WORK INSTRUCTIONS
Format the listing as a numbered list, omitting blank lines, from its first line through the line containing "(x=248, y=53)", both ends included.

══ STORED ROWS

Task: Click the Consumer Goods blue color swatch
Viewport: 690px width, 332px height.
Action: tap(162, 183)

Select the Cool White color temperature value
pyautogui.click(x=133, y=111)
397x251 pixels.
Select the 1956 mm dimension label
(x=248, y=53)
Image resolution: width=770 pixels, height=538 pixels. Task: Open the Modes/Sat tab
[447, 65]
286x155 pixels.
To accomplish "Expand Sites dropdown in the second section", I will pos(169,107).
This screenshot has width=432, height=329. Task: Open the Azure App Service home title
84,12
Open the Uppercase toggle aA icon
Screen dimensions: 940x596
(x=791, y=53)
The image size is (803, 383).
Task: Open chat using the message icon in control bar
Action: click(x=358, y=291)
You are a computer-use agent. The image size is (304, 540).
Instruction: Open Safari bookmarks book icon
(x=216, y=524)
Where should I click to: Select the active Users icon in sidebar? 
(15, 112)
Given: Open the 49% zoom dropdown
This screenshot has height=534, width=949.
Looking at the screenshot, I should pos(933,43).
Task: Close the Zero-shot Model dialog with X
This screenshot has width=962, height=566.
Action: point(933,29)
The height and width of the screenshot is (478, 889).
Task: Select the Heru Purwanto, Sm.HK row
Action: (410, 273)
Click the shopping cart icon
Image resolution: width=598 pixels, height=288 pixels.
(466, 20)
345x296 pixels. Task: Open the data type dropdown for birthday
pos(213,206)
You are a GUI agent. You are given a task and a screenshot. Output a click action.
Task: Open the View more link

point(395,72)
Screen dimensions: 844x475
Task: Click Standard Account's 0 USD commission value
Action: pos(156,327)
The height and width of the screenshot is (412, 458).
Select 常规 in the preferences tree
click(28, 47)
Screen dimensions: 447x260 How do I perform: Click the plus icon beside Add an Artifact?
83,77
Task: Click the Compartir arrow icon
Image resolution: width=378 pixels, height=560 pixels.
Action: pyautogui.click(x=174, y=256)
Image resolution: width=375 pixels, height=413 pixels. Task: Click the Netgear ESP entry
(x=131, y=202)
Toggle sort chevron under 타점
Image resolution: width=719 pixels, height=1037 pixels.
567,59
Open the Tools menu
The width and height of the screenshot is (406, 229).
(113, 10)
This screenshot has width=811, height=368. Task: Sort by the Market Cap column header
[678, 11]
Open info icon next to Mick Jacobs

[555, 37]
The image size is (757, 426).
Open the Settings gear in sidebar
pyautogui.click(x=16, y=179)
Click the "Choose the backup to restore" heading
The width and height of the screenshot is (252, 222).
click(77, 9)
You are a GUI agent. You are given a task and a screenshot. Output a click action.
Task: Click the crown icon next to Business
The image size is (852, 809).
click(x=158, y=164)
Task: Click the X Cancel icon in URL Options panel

════

RESULT
1. Task: Click the Consumer Goods blue color swatch
2. Viewport: 690px width, 332px height.
3. Action: tap(162, 183)
4. Select the Cool White color temperature value
5. pyautogui.click(x=133, y=111)
6. 397x251 pixels.
7. Select the 1956 mm dimension label
8. (x=248, y=53)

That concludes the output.